Record extracts Start Marker

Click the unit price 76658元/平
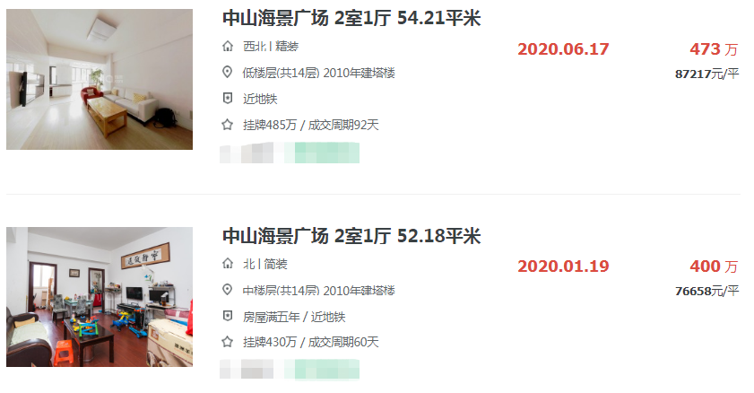754x393 pixels. coord(706,291)
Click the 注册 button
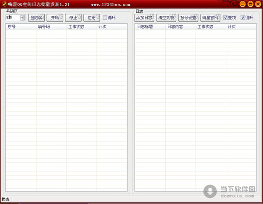 point(91,18)
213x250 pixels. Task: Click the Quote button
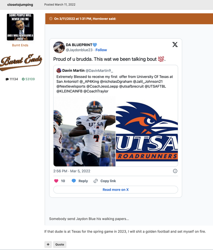click(60, 244)
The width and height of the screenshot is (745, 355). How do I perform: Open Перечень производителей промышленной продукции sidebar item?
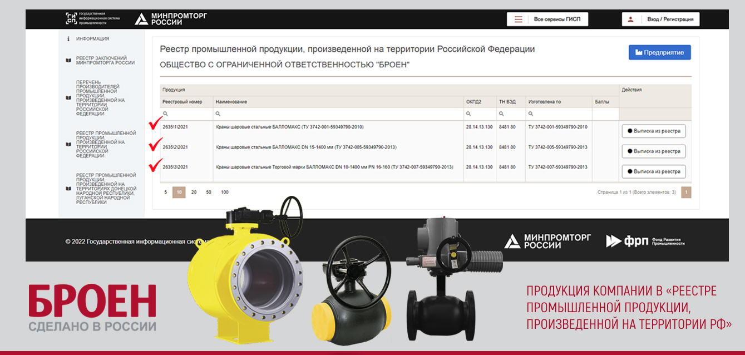pos(100,97)
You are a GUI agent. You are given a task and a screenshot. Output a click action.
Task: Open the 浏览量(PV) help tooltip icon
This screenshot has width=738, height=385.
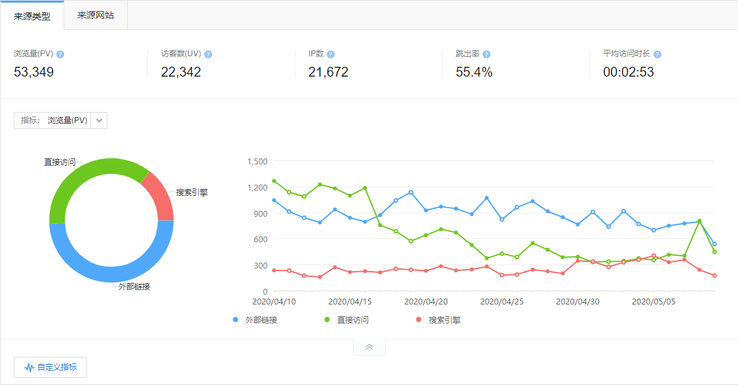(x=62, y=54)
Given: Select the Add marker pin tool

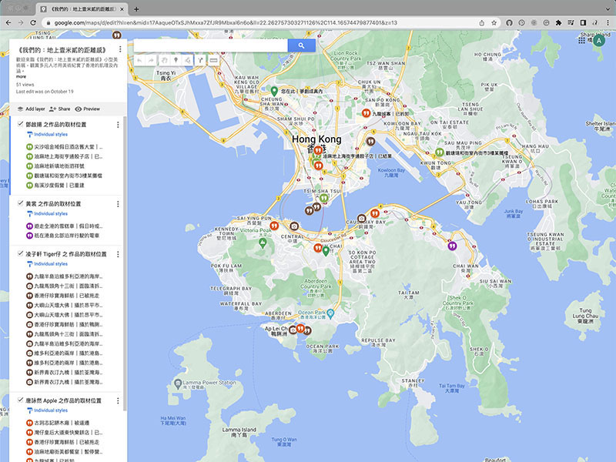Looking at the screenshot, I should click(176, 60).
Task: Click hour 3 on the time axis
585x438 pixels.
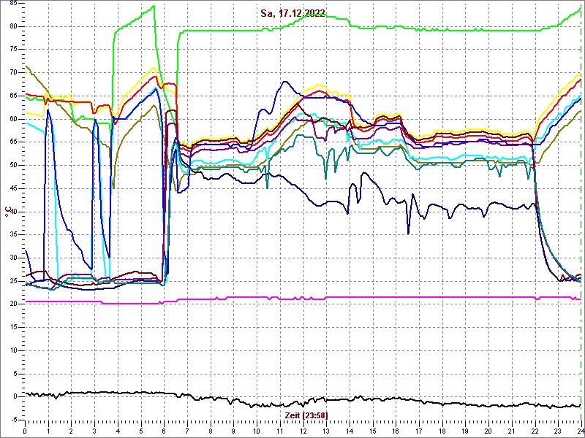Action: click(x=94, y=431)
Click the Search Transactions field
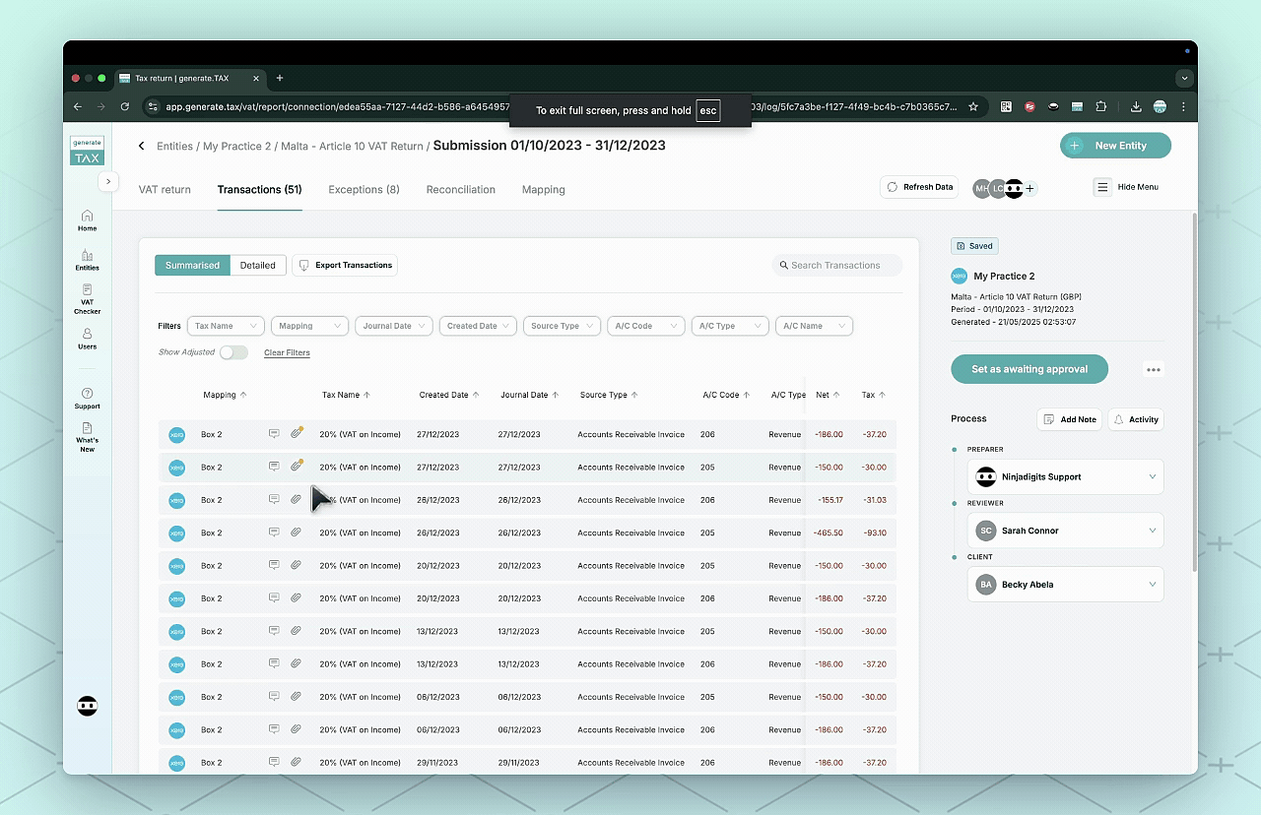Viewport: 1261px width, 815px height. (x=835, y=265)
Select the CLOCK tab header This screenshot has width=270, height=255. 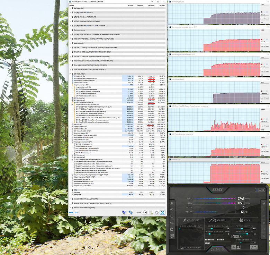[x=218, y=220]
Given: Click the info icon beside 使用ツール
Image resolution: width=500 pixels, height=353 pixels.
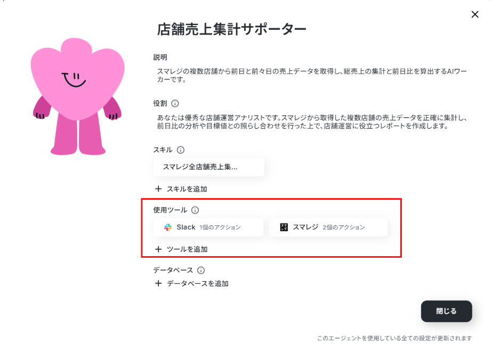Looking at the screenshot, I should pyautogui.click(x=195, y=210).
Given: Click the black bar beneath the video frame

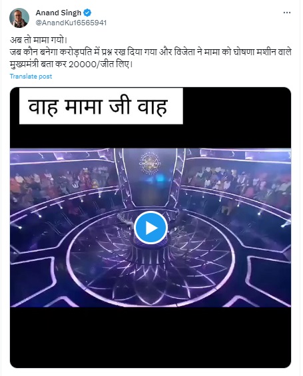Looking at the screenshot, I should tap(151, 337).
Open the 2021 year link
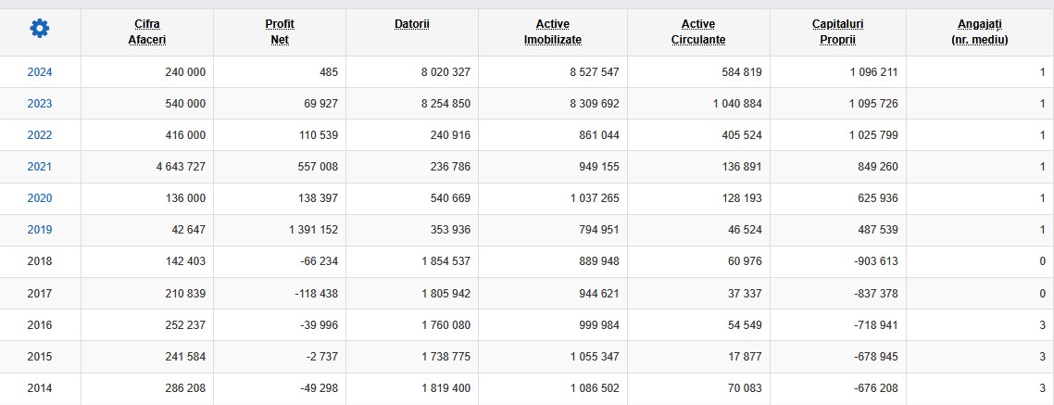 pyautogui.click(x=40, y=167)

Record extracts End Marker

▶ Exercise details: Every line above that holds the word "icon" is to be found and copied.

▶ Your response:
Task: Open the 浏览量(PV) help tooltip icon
Given: Click the info icon beside 使用ツール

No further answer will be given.